There are about 5 or 6 stations whose EPG is shown correctly on the Program Guide in MythTV, that is all the folowing characters are shown right: á Á é É í Í ó Ó ú Ú ñ Ñ However, all the other stations' EPGs aren't shown correctly. These are problems I found.
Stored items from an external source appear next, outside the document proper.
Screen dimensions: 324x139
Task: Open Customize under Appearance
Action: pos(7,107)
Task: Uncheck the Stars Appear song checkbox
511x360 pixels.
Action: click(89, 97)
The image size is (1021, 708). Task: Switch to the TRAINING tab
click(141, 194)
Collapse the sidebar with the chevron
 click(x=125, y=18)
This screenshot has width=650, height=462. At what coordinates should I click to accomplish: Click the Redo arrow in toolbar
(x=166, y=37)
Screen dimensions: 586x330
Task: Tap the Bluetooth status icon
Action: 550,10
The first part is what's contained in the mythconverg database, and the arrow shows what should be shown:

DON QUIJOTE (1“ PARTE) --> DON QUIJOTE (1ª PARTE)
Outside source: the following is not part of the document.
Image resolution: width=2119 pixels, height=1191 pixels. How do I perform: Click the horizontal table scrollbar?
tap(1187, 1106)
BÆsico --> Básico FINAL CHAMPIONS: MILN - LIVERPOOL --> FINAL CHAMPIONS: MILÁN - LIVERPOOL

¿QuØ comemos hoy? --> ¿Qué comemos hoy?

AL SALIR DE CLASE: 'Jugando con espŦritus' --> AL SALIR DE CLASE: 'Jugando con espíritus' AQU˝NO HAY QUIÉN VIVA --> AQUÍ NO HAY QUIÉN VIVA

AL SALIR DE CLASE: 'Alguien matð a la estrella de la radio' --> AL SALIR DE CLASE: 'Alguien mató a la estrella de la radio' CLASIFICACI©N FORMULA 1: 'G.P. MONACO" -> CLASIFICACIÓN FORMULA 1: 'G.P. MONACO"

Aæos luz --> Años luz CINE-MATRIX: SKY CAPTAIN Y EL MUNDO DEL MA¹ANA --> CINE-MATRIX: SKY CAPTAIN Y EL MUNDO DEL MAÑANA

A la œltima --> A la última

Well, the funny thing is that I have a Siemens Gigaset which uses vdr internally and that device can read all those special characters in all the stations' EPG, so I suppose there must be something wrong in how mythbackend stores the info.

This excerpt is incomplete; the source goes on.